A grande autoridade naquela época era o Pereira Barreto, e ele fez declarações violentas contra o Zebu, dizia que quem criasse o gado precisaria de um matadouro perto para aproveitar os ossos para fazer pentes, botões. "No fim da vida ele reconheceu esse erro dele", diz Prata.
O pecuarista Tonico Carvalho conhece a história de perto, fez parte dela. Na Fazenda Brumado, em Barretos, interior de São Paulo, ele guarda pequenos tesouros das importações comandadas pelo pai, o pioneiro, Rubico Carvalho.
Fotos, documentos e o mapa que os pioneiros levavam para a Índia.
"Tinha tudo para dar errado, mas deu tão certo que nós não sofremos influência de colonização européia, nós fizemos a maior pecuária do mundo com boi indiano e capim africano", conta Tonico.

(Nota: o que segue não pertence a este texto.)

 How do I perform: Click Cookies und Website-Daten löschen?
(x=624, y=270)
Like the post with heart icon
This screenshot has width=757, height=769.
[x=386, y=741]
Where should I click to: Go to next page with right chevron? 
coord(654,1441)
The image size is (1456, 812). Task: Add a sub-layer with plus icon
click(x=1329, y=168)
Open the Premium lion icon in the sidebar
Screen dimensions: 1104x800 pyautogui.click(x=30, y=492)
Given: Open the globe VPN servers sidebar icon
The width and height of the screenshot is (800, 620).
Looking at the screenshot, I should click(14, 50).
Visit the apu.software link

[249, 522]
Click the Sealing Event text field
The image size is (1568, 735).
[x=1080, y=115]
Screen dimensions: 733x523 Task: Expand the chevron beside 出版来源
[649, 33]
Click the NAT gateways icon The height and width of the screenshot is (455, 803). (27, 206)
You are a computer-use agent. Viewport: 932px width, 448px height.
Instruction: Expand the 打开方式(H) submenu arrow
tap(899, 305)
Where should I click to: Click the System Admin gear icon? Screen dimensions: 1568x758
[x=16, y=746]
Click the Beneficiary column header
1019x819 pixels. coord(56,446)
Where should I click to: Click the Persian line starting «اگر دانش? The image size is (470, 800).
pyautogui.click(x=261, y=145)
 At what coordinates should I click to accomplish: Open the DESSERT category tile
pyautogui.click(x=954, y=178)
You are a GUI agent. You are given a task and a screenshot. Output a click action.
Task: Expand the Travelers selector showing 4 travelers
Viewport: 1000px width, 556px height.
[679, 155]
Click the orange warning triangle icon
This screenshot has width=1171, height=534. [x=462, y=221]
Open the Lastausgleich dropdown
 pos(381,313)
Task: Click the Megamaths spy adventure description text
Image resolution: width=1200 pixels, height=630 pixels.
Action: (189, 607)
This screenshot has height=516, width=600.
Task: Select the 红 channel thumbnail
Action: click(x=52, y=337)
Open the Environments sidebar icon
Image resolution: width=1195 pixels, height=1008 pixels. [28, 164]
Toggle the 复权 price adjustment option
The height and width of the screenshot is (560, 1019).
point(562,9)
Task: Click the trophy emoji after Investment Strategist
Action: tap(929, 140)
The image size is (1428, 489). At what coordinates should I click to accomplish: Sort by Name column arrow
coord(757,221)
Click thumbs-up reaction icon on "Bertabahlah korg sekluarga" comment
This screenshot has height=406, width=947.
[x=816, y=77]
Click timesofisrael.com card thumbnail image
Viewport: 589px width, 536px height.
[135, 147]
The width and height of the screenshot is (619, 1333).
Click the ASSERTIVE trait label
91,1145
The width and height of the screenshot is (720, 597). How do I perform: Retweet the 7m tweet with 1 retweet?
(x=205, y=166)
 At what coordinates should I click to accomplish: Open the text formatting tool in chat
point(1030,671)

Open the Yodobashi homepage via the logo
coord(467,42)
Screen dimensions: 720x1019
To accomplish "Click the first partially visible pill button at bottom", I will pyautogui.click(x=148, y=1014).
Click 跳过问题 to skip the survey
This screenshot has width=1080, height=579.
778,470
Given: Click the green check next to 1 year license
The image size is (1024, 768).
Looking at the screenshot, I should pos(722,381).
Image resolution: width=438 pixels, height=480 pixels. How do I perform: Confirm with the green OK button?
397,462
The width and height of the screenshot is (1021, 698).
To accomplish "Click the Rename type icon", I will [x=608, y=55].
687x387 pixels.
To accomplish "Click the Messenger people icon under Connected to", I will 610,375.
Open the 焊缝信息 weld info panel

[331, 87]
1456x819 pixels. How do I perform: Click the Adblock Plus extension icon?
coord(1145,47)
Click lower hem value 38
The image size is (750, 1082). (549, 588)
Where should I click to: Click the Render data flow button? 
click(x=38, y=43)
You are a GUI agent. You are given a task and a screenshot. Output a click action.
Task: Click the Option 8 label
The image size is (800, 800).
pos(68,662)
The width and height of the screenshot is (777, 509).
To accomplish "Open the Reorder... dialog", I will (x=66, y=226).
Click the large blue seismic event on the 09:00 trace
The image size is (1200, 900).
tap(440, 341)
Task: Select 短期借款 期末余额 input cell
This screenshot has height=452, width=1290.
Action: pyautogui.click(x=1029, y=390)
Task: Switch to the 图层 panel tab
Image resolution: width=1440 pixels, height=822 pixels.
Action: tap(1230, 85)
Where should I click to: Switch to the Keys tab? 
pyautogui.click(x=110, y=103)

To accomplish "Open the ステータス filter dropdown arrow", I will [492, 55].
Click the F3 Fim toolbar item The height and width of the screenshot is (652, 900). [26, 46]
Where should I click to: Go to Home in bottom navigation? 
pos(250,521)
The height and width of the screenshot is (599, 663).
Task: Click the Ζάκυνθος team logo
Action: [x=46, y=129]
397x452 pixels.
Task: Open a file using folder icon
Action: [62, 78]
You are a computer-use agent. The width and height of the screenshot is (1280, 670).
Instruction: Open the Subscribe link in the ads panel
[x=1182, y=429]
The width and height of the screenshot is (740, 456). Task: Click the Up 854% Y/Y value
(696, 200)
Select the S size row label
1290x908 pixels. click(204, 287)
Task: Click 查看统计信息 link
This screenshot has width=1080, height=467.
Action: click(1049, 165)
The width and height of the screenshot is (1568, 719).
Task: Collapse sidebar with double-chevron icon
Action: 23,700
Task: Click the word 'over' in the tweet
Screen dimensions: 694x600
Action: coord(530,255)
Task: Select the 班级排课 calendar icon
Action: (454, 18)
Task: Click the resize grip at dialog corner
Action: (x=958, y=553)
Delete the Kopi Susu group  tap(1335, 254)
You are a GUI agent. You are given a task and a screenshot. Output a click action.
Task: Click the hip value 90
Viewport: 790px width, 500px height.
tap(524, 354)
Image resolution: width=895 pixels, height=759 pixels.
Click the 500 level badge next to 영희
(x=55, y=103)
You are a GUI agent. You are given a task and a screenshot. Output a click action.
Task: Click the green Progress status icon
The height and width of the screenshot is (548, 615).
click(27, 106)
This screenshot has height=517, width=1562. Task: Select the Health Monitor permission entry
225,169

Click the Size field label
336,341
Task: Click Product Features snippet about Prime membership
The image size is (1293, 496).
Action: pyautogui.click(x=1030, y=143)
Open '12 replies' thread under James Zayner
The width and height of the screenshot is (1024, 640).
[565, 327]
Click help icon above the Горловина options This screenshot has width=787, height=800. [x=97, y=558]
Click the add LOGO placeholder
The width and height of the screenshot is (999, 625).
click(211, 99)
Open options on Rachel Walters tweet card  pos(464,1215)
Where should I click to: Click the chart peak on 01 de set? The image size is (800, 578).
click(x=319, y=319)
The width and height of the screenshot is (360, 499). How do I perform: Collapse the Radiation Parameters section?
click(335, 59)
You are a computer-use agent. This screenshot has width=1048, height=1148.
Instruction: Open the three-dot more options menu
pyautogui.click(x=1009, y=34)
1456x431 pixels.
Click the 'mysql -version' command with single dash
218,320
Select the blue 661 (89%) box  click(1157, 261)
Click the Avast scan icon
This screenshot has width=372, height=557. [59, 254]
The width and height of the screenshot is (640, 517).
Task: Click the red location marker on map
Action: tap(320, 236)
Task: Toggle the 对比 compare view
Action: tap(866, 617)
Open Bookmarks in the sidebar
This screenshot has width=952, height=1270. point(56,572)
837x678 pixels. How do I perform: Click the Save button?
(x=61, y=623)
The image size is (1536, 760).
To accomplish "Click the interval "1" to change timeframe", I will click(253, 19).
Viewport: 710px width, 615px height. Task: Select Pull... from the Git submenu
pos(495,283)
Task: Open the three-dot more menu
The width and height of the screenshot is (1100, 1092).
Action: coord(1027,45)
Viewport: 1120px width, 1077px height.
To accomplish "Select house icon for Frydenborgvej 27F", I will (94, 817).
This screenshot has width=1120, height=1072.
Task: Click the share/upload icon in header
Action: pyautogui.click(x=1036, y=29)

E tudo isso com tecnologia e ciência genuinamente brasileira. No país o estudo dos genes bovinos nasceu antes da genética humana. Em 1967 a USP de Ribeirão Preto desenvolveu o boi de proveta.
O presidente da Associação Nacional dos Criadores e Pesquisadores, Raysildo Barbosa Lobo, conta que quando começou, na década de 70, os cientistas davam palestras de melhoramento genético, uma coisa que ninguém tinha o menor interesse na época.
Mas logo isso mudou. O pesquisador aprendeu a olhar o boi pelo microscópio e enxergar códigos da saúde: "O grande instrumento de melhoramento genético é a inseminação artificial, porque ele permite que touros geneticamente superiores deixem milhares de descendentes".
Hoje os laboratórios controlam o pulso da vida, decidem quando o sêmen deve dormir e qual a hora do novo despertar. O veterinário Pedro Henrique de Oliveira explica que o sêmen chega identificado com o nome do animal, aí é feita a medida de volume e a concentração para posteriormente fazer o congelamento: "O congelamento parte de quatro graus positivo a menos 140, e depois a gente joga nitrogênio e vai para menos 196 graus".
Tudo isso está no campo, o benefício do conhecimento desfila na fazenda do Seu Cláudio Sabino, em Minas Gerais. A boiada de Guzerá da fazenda encanta qualquer um que goste de bicho bem tratado.
"Eu lutei muito para fazer um gado perfeito, de carcaça diferente, pelagem mais uniforme, e eu consegui. Acho que ainda falta muito, porque nós estamos engatinhando na seleção do Zebu, muito se fez, mas ainda falta muito para chegar num animal ideal de produção de carne", fala Sabino.
Aos 65 anos, o homem que só dormia na cidade quando precisava ir ao médico, fala de gado com a propriedade de quem nasceu no pasto e financiou tecnologia: "O futuro da pecuária é a genética, seleção e melhoramento, tanto com o olho como com o microscópio".